Fenômeno climático pode provocar temperaturas acima da média, afetar o abastecimento de água e impactar a produção rural no Estado

O aumento da temperatura das águas do Oceano Pacífico, fenômeno conhecido como El Niño, tem colocado meteorologistas e órgãos em alerta. Projeções indicam a formação de um novo episódio para o segundo semestre de 2026, com possibilidade de impactos no Espírito Santo.
Por isso, nesta quarta-feira (8), às 15h30, o governador do Estado, Ricardo Ferraço, irá divulgar as projeções técnicas sobre o fenômeno e os prováveis impactos para o Estado, além de planos de enfrentamento de danos.
Estarão presentes representantes da Secretaria da Agricultura, Abastecimento, Aquicultura e Pesca (Seag), Secretaria de Economia e Planejamento (SEP), Secretaria do Meio Ambiente e Recursos Hídricos (Seama), Secretaria de Saneamento, Habitação e Desenvolvimento Urbano (Sedurb), Agência Estadual de Recursos Hídricos (Agerh), Companhia Espírito Santense de Saneamento (Cesan), Corpo de Bombeiros Militar do Espírito Santo (CBMES), Coordenadoria Estadual de Proteção e Defesa Civil (Cepdec/ES) e Núcleo de Operações e Transporte Aéreo (Notaer).
O que é o El Niño?
Segundo o Instituto Nacional de Metereologia (Inmet), o El Niño é caracterizado pelo aquecimento anormal e persistente da superfície do Oceano Pacífico na região da Linha do Equador, podendo se estender desde a costa da América do Sul até o meio do Pacífico Equatorial.
Durante o fenômeno, as águas tendem a ficar com temperaturas acima da média As previsões indicam que o El Niño deve ganhar força entre setembro e dezembro deste ano. Os impactos devem variar de acordo com a intensidade e a atuação de outros sistemas atmosféricos.
Em geral, o evento favorece temperaturas acima da média, especialmente durante a primavera e o verão. Isso acontece porque há uma tendência de bloqueio das frentes frias, permitindo que massas de ar quente permaneçam por mais tempo sobre a região.
Impactos
Para o Espírito Santo, a principal preocupação está relacionada justamente a essas oscilações, que podem afetar o abastecimento de água, aumentar o risco de queimadas e impactar atividades econômicas que dependem diretamente das condições climáticas.

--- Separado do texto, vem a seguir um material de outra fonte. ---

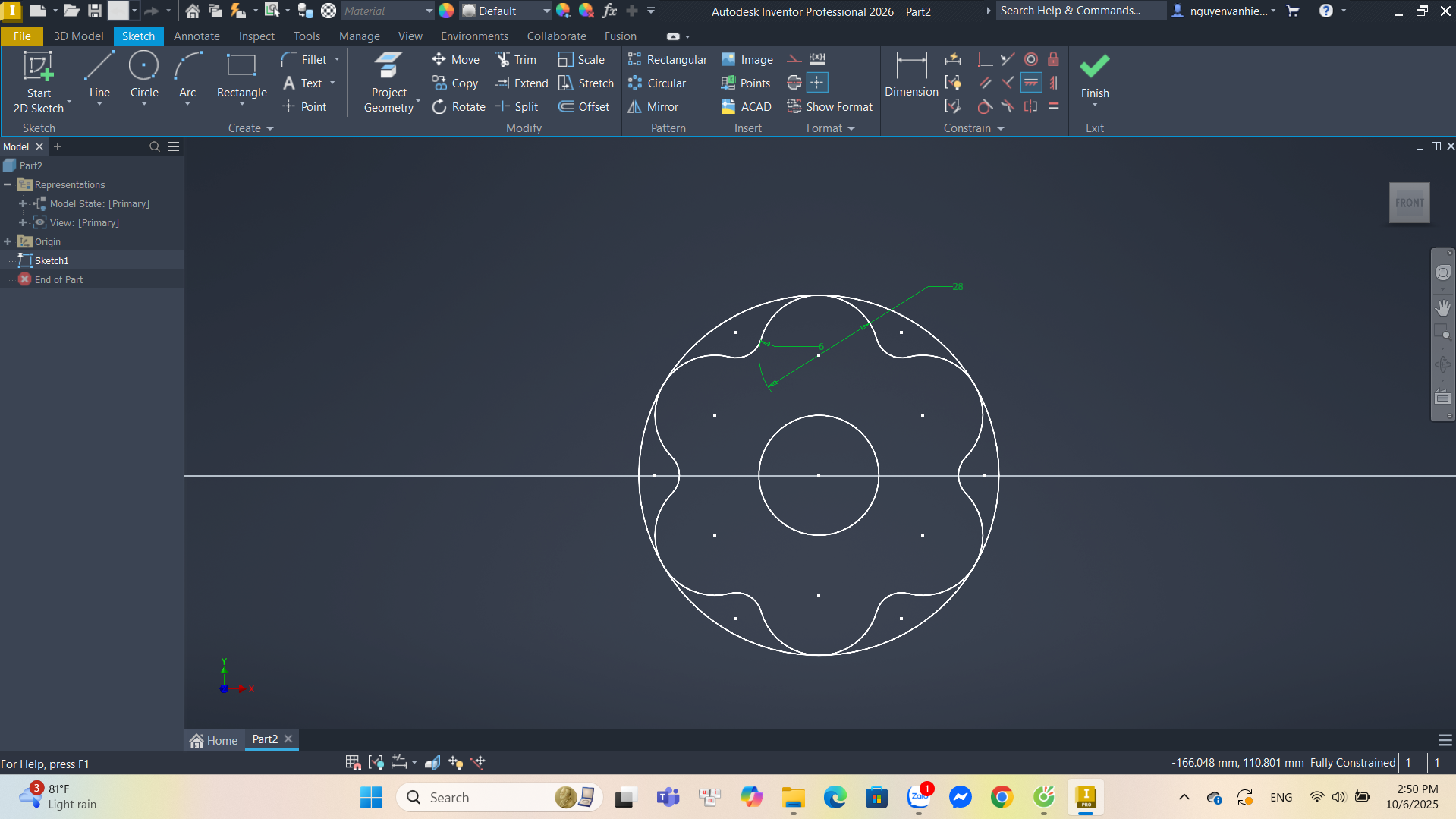
Task: Click the Trim tool
Action: [x=516, y=60]
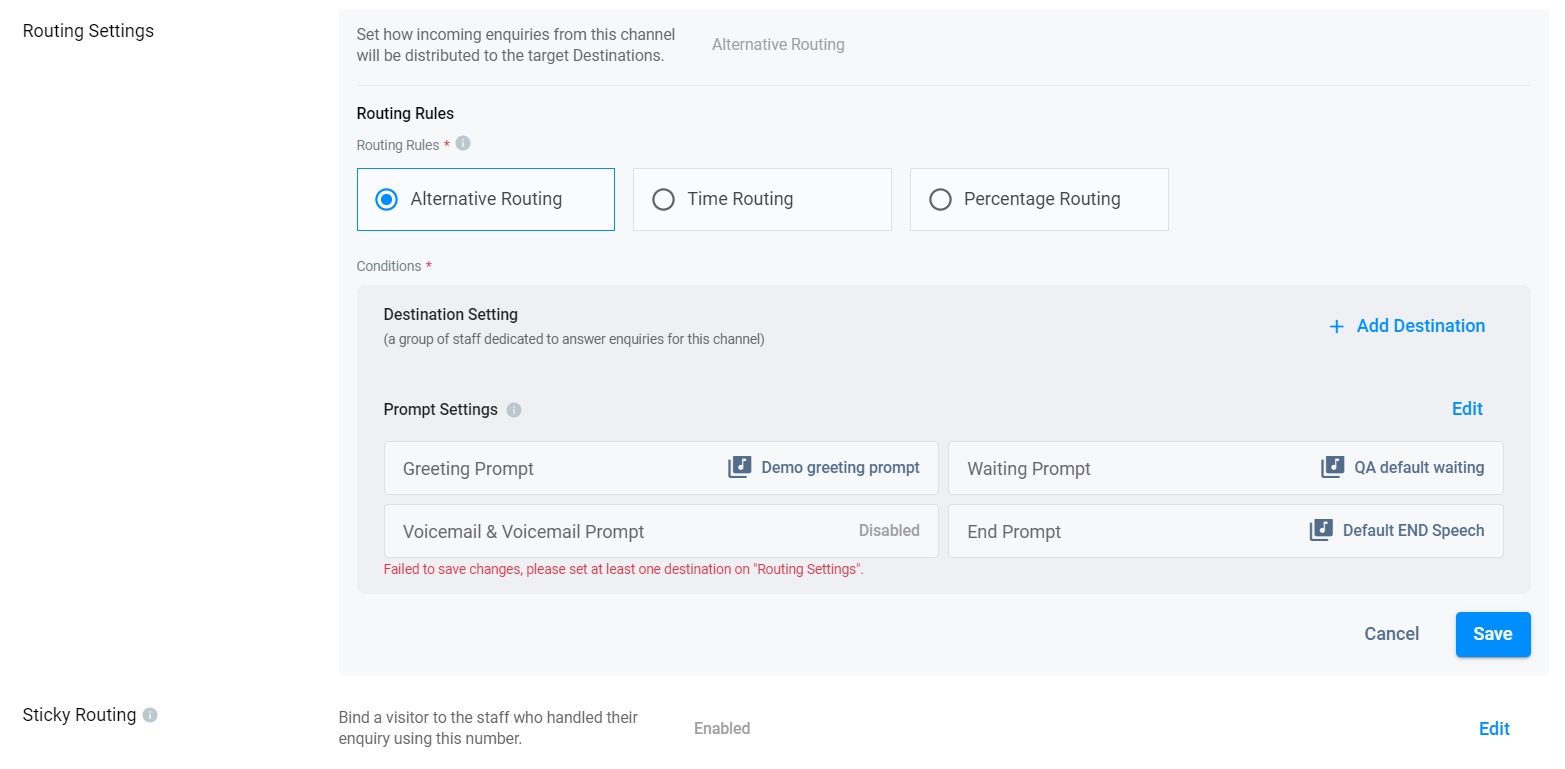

O sistema preocupa produtores rurais capixabas, que já começaram a adotar medidas de mitigação, como armazenamento de água e conservação ambiental.
“Os agricultores estão se preparando e fazendo suas reservas hídricas, mantendo as suas reservas e APPs, além de cuidar para que haja um melhor equilíbrio ambiental”, destacou o vice-presidente da Federação da Agricultura e Pecuária do Estado do Espírito Santo (Faes), Wesley Mendes.